=== Information shown ===
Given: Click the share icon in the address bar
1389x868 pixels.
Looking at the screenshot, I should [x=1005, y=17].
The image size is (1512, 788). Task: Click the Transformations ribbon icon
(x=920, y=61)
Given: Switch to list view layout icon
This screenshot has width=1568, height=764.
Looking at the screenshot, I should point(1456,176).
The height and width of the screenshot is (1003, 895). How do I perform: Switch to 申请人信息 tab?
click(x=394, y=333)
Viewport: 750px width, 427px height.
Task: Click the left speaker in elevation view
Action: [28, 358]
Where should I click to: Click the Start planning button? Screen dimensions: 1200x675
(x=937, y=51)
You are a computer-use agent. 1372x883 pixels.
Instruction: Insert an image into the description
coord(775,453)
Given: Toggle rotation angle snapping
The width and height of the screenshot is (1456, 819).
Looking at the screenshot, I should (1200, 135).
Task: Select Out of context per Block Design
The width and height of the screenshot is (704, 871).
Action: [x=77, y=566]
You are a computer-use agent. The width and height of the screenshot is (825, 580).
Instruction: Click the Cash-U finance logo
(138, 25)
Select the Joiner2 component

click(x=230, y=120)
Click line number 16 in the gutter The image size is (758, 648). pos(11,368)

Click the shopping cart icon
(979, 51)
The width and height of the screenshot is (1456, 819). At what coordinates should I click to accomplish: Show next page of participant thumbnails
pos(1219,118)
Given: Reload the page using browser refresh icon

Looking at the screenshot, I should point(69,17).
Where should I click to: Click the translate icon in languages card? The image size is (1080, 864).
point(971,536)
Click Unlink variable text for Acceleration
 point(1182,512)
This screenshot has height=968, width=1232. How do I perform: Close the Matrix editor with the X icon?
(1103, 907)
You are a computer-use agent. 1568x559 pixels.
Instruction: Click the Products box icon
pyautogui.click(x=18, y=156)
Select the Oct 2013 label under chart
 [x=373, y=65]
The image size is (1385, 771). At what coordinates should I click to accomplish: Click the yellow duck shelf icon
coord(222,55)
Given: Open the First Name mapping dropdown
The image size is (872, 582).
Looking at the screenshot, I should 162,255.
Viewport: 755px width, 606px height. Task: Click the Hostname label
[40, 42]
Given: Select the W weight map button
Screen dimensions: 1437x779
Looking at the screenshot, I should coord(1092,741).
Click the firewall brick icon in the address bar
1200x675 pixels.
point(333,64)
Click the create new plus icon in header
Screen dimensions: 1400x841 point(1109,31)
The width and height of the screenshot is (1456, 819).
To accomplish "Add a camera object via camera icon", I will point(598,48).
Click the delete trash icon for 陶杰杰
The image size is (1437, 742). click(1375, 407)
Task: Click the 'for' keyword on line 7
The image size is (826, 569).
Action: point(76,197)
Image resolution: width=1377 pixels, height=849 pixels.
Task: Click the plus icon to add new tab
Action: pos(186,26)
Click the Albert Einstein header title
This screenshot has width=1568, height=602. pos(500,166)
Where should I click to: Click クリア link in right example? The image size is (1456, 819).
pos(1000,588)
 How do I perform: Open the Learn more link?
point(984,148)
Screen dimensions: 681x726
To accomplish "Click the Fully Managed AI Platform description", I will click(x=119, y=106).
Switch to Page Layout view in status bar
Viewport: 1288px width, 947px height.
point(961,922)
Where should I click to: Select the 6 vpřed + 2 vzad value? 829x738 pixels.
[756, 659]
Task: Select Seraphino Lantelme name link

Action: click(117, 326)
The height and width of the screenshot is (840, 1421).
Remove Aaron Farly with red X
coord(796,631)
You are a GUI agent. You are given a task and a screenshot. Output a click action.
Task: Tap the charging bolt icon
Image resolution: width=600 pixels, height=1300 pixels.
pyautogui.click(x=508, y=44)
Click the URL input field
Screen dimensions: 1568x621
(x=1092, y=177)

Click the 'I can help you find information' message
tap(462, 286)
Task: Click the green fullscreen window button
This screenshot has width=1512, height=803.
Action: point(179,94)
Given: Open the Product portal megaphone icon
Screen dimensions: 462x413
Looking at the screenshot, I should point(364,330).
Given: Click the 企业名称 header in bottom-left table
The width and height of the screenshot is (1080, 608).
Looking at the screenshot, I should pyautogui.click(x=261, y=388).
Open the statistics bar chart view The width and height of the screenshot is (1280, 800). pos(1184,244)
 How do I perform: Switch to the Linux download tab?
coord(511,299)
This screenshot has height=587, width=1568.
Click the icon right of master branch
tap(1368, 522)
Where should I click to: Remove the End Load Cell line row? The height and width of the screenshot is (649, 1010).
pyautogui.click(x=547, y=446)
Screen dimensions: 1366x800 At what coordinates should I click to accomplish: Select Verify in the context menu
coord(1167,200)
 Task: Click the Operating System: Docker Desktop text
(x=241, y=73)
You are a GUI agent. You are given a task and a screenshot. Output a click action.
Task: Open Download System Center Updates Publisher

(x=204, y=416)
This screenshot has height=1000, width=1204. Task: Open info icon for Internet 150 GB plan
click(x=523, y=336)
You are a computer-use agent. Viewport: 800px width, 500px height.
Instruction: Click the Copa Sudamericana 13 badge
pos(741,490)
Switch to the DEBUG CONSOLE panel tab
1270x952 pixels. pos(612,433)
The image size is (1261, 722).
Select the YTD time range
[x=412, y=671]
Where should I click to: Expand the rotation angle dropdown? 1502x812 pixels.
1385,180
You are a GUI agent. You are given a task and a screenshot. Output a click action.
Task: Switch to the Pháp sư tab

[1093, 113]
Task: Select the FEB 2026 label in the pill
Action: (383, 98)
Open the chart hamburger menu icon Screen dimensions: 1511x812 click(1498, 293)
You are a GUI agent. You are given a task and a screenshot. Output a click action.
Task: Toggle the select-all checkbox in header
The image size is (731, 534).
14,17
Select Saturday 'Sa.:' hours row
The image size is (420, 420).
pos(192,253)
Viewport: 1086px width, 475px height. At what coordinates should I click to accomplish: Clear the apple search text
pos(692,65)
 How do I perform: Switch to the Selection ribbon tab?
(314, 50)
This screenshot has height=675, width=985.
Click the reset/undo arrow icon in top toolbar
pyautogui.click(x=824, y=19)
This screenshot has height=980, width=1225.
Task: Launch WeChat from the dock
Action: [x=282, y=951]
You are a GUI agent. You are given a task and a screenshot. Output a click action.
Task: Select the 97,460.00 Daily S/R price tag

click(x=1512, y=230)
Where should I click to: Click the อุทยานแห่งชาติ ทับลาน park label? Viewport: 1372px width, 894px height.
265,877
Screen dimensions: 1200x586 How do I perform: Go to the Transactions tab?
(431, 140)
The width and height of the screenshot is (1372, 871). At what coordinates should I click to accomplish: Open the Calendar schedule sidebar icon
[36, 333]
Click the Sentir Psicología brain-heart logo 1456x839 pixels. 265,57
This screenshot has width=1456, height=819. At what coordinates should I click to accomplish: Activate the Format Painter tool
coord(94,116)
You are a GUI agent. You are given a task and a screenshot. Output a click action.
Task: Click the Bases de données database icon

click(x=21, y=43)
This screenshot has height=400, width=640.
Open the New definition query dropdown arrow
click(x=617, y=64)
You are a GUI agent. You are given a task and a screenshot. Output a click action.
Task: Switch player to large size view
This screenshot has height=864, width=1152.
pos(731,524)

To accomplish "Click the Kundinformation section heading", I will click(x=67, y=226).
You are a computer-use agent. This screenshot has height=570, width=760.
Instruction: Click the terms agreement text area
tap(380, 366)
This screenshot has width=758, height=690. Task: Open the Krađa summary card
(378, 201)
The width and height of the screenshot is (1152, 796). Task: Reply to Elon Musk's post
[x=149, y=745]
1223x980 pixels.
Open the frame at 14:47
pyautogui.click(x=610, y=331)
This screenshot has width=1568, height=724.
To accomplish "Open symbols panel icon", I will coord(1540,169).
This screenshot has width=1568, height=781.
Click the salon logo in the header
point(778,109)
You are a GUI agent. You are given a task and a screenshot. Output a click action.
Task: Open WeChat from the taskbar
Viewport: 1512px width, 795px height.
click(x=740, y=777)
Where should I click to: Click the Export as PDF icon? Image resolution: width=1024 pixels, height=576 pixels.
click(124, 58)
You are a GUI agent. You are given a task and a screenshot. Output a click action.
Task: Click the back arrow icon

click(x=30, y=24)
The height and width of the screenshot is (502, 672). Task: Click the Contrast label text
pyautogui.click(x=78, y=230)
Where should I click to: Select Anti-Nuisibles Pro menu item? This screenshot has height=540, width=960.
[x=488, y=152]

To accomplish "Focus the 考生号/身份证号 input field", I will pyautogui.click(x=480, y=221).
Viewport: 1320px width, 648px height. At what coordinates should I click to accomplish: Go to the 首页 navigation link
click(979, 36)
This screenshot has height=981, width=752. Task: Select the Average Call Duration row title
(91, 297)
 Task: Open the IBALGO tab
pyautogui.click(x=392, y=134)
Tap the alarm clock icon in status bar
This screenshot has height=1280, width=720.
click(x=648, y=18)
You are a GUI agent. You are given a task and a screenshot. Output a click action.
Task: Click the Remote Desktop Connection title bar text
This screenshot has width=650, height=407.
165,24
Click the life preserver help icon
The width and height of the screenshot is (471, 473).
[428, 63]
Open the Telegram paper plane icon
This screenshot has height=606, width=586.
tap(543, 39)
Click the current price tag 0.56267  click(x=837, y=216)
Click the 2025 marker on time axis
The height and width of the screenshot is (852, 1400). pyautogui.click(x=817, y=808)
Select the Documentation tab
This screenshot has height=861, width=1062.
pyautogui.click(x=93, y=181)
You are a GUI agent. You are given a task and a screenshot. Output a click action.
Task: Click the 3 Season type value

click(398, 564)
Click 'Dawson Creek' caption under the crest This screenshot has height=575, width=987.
===
# Required task
Gather each line in the rows above that contains the string "dropdown", copying each one in full.

# Written response
Given: Open the First Name mapping dropdown
Where should I click to: Expand the rotation angle dropdown? 1502x812 pixels.
Open the New definition query dropdown arrow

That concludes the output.